Approximately 200,100 Flowflex SARS-COV-2 Antigen Rapid Tests (Self-Testing) have been recalled by the Food and Drug Administration (FDA) as the tests were never granted approval by the agency.
In a recall notice, the FDA says the tests have not been authorized for emergency use to test for COVID-19 and “cannot be determined to be adequately validated for the stated intended use.”
In the notice, it says the product lot codes are COV1080232 – expiration date: 05/13/2023 and COV1095004 – expiration date: 09/03/2023.
The test, which comes in a blue box, is not to be confused with the FDA-approved “Flowflex™ COVID-19 Antigen Home Test,” which comes in a white box.
Although approved in Europe and other markets, the Flowflex SARS-COV-2 Antigen Rapid Tests (Self-Testing) has not been approved in the United States but has crept into circulation at an unknown number of pharmacies, according to NBC News.
Consumers Urged to Discard Tests, Get New COVID-19 Test
The FDA is urging consumers to inspect their stock of COVID-19 tests and discard any of the recalled products in their possession.

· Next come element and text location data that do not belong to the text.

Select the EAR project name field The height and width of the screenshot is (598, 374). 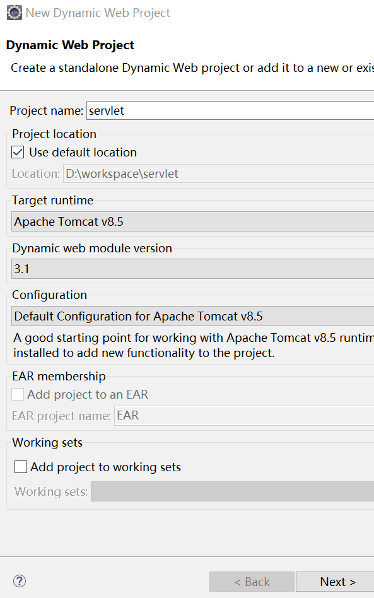tap(244, 415)
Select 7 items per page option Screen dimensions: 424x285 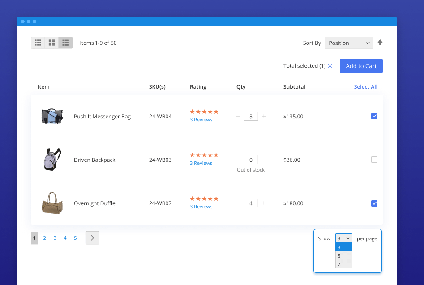[x=343, y=264]
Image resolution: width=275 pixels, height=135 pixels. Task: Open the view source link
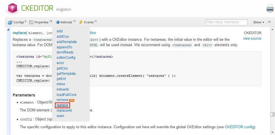pos(252,39)
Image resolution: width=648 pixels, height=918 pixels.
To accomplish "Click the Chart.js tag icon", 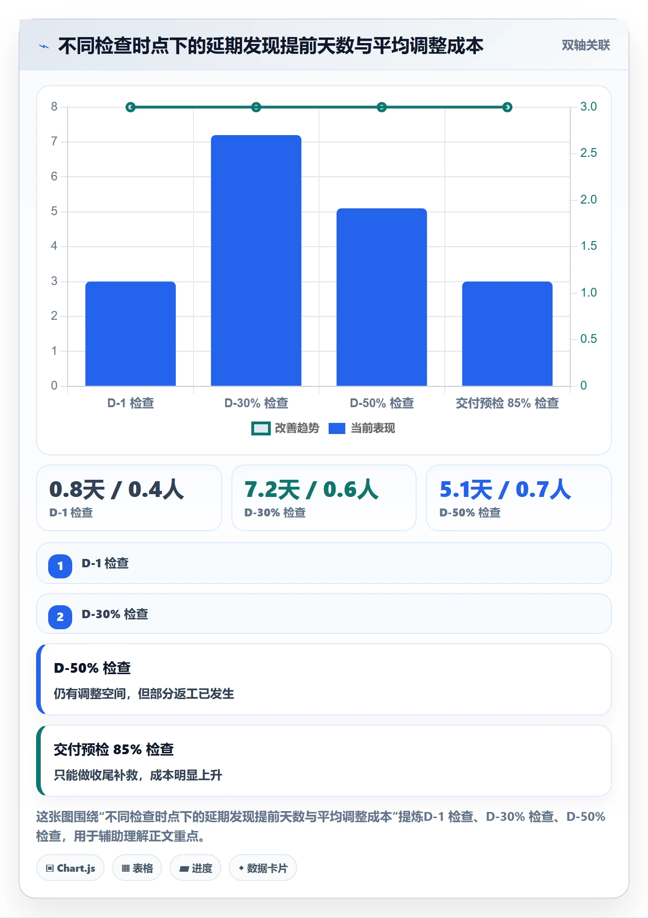I will coord(50,868).
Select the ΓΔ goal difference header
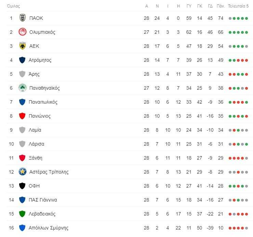The image size is (253, 237). tap(210, 6)
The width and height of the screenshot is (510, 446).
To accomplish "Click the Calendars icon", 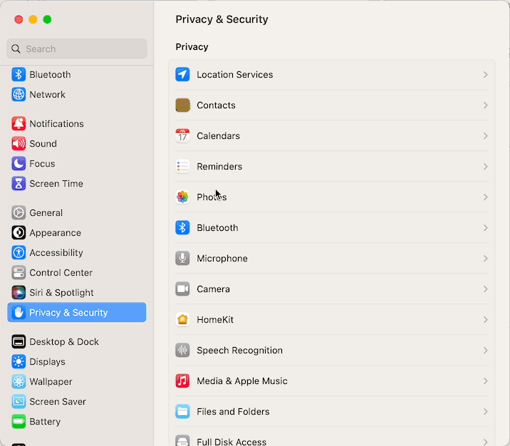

“If you have used these devices to determine your SARS-CoV-2 infection status, it is possible that your test result is incorrect,” the agency says. “It is recommended that you obtain a confirmatory test to determine your SARS-CoV-2 infection status.”
According to NBC, the manufacturer of the FDA-approved Flowflex tests, ACON Laboratories, is aware of the “unauthorized, adulterated and misbranded counterfeit product.”
“COVID-19 Antigen tests in the U.S. market that lack FDA approval, clearance or authorization can pose significant risk since they may lead to inaccurate test results, including false negative or false positive test results,” a statement from the manufacturer said.
In November, more than 2.2 million at-home COVID-19 tests made by Australian company Ellume were recalled by the FDA in a Class 1 recall—the agency’s most serious type of recall. The tests were recalled because they had higher-than-acceptable false positive test results for COVID-19, the recall says. The reliability of negative tests is not affected.
Tell us what brand of COVID-19 tests you use at your home in the comments section below!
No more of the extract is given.